A total of 56 caregivers who had been in contact with this patient were evicted from the hospital and placed in a "fortnight" at their home - where they will have to stay for 14 days - forcing the hospital to "offload" its emergencies, announced Saturday Hélène Goulet, head of the emergency department.

"We no longer receive the firefighters or the Smur, but we continue to take care of patients who present themselves to the emergency room," she said during a press briefing.

Of the 56 evicted personnel, 20 work in the emergency room, the rest in the intensive care unit of the nephrology department, where the 82-year-old patient was admitted.

"The situation at Tenon hospital is fairly tense and evolving," said Professor Gilles Pialoux, head of the infectious diseases department, while specifying: "Tenon hospital is working, it is not closed, it doesn’t is not in quarantine, it's not the + bazaar +, it's just a mandatory organization in this kind of case, which is not new ".

"We adapt: ​​if too many staff are exposed, we put them in the fortnight, we reduce the airfoil and we eventually see how colleagues, even other hospitals, can help us," detailed Professor Muriel Fartoukh, head of the intensive care unit.

Tenon thus received "very substantial help" from other Parisian hospitals where patients "who do not require special monitoring" have been redirected.

But if the situation evolves "in epidemic mode, we will have to function differently", commented Dr. Goulet. Caregivers will come to work with a mask, patients with mild symptoms will not be kept in hospital.

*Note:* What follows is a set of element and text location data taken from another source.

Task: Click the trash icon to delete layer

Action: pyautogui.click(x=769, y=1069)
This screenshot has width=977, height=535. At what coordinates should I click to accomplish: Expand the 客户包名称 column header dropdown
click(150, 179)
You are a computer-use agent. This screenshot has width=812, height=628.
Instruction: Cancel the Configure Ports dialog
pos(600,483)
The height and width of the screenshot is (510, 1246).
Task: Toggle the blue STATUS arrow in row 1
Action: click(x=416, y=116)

The three caregivers tested positive "are doing very well" and were admitted to the Pitié-Salpêtrière hospital, a benchmark health facility, according to Professor Fartoukh.

For Professor Pialoux, "it is not a surprise" that they were infected "because the patient was not known to be carrying the virus before being tested". He is still in a "serious" situation, and is "in isolation", in medical intensive care.

When the patient was admitted to Tenon on February 21, he was not tested immediately because he was not returning from a risk zone.

"It was not a late diagnosis, we did it when the recommendations changed, on February 27," argued Professor Pialoux: "from the moment the case was positive there was has not had anyone infected ".